_Action à mener:_ Dans l'extrait sur le consentement dans les soirées gays et queers, indiquez s'il vous plaît depuis quelle année Roberto sort dans des bars et des clubs gays.
##### Extrait fourni
Dans les soirées masculines gays et queers, quelle place pour le consentement ?
Illustration Kelsi Phung pour Komitid

« Cette soirée, si tu rentres, t’acceptes qu’on te touche, surtout sur le dancefloor. T’acceptes, même si c’est gênant tu vas pas faire une crise quoi. » Roberto a 22 ans, est en master à l’Ehess et nous l’interrogeons sur le consentement dans le milieu festif gay. Depuis 2014, il sort environ une fois par semaine dans des bars et des clubs gays. « Dans les fêtes gays, il y a un élément de promiscuité omniprésent donc tu tolères un peu plus, ça fait partie de ce monde de se toucher beaucoup plus, de faire des commentaires sexuels. J’ai un peu normalisé le truc. » Il évoque une sorte de credo, qui dirait : « Mec, si tu veux pas [que ça se passe], tu viens pas ici. »
##########
##### Informations fournies
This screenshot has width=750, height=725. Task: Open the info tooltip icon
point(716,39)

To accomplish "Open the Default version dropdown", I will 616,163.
##########
_Solution proposée:_ Depuis 2014.